Хочется думать о том, что есть и хорошие стороны. В 2014 году наблюдали, что молодежь, которая поступала в университеты учитывала Революцию Достоинства, поступали чтобы научиться политологии, журналистике, чтобы иметь возможность менять. Как современные студенты отреагировали на полномасштабное вторжение, изменились ли они?
В 2022 году я смотрела, что студенты мои поняли, в большей степени на украинском пишут. Если не пишут, то я как-то об этом намекала - кто как не филологи украинские. Тогда много людей перешло на украинский. Я наблюдала в Facebook, много работников музеев. Я так думаю, что моя мечта сбывается, правда, очень причудливым, неестественным способом. А потом страх отошел, и все вернулось. Потому что быть украинским гражданином, разговаривать на украинском языке - это работа. Ежедневная работа, надо прокачивать свои скиллы, навыки, надо словарный запас свой расширять.
Фото: Интент/Наталя Довбыш
Словарный запас у вас не взялся на русском языке за один день, вы его с рождения прокачивали. Так, собственно, можно же это все сделать с украинским языком. Здесь такие полярные мнения. С одной стороны, фу, это так просто. С другой стороны, ой, нет, это так сложно, я никогда не дойду до этого. А истинное, как всегда, где-то посередине. Это путь, который надо преодолевать, прилагать усилия. Большинство сломалось не на усилиях, а на сопротивлении среды.

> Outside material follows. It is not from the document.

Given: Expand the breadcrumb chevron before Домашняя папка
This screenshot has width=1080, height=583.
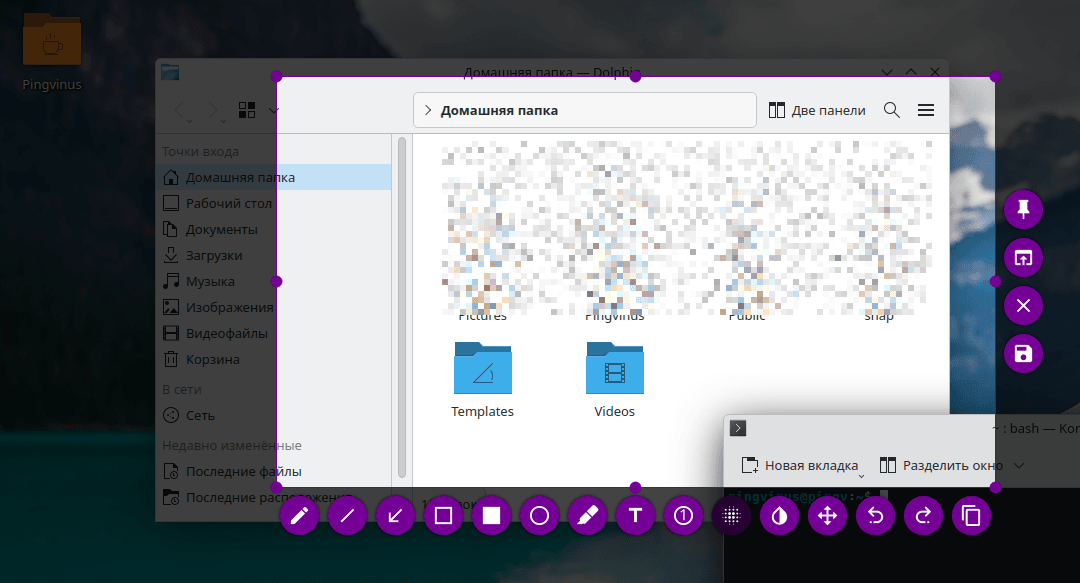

На самом деле вы знаете, что сейчас журналисты спрашивают у меня? А как так произошло? Меня спрашивают, о том, как произошел такой взрыв культуры в Украине в это время. А я не знаю. Не знаю, где мы берем силу между взрывами ходить в театры, на выставки, читать лекции, слушать их, читать книги. И это все с таким искренним увлечением делается. Такой уровень наслаждения, когда посмотрел спектакль, успел без воздушной тревоги. И искусством насладился, и как-то между капель прошел, тебя не убили. Прекрасно просто. То есть мы еще как-то искусство чувствуем сейчас так остро, что мало кому такое, может на счастье на самом деле так выпадает, но какая-то компенсация есть у нас.